Now that there's funny, I don't care who ya are...
The old ones are always the best, but thanks.
Thank you. This is good advice.
You own some very nice instruments.
I remember an article on the internet about disolving what I think was limescale / crystalised syliva on some woodwind mouthpieces, they tried vinegar, hydrogen peroxide and kettle cleaner.. after a while I think it was the vinegar, removed the most.
I just wondered if the repair shops use a paticular chemical to disolve the above in order to free tuning slides on brass instruments?
Thank you for your advice.

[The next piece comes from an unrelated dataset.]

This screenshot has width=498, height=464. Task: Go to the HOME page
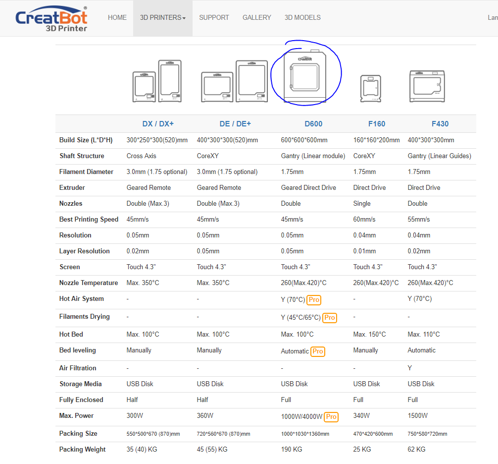pos(117,18)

I think when all else fails, repairmen might use a small application of brute force.
I need to really move all of slides on regular basis to keep them useable.

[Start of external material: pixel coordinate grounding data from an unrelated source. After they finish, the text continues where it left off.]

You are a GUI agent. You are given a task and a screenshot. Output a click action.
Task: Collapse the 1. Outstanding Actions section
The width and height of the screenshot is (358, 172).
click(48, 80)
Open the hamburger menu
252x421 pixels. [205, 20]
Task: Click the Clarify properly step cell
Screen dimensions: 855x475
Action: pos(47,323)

I hope that you are performing in some great places.
Again, your advice is appreciated.
Take a look at this
D'S T-SLIDE KNOCKEROUTER
I dont know if someone said this or not but
I remember someone telling me to fill the horn with water then feeze it, then let it melt the expansion and compresion of the ice could loosen it up a bit. I dont know if this is safe on pro horns I only tryed it on my marching horn.

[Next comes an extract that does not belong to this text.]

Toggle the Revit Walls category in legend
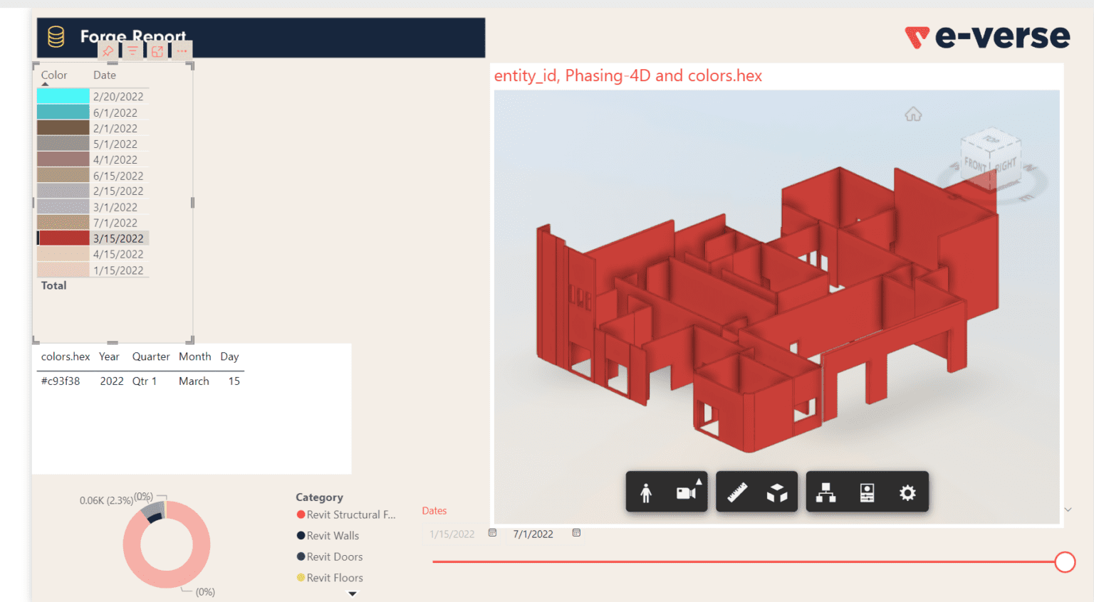 pos(332,535)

This is a great idea. Thank you.
A shop I was working in had one of these. The trouble is, when a main slide sticks, often it is just one tube (normally the upper in the leadpipe). You need to get more force on the upper slide than on the lower, otherwise the tuning slide will be totally distorted, one tube coming out more than the other. This is why previously stuck tuning slides often won't push home all the way on top and bottom. We have found that the best method is to use tuning slide pliers judiciously on each leg, and "walk" the slide out. Yes, this is in conjunction with penetrants and heat and time.
Of course, you cannot use these pliers on student Yamaha horns due to their insane construction - they do not have soldered ferrules. I use their other weakness which is lack of rigidity, and twist the whole horn back and forth to release the slide tubes. But, more than any other models, I have had to unsolder the receiver tubes and shock heat treat them to release. Yamaha, at one point, recommended cutting the slide in half and releasing each leg separately; then supply a brand new tuning slide!
I've had luck with PB Blaster but it would likely dissolve lacquer.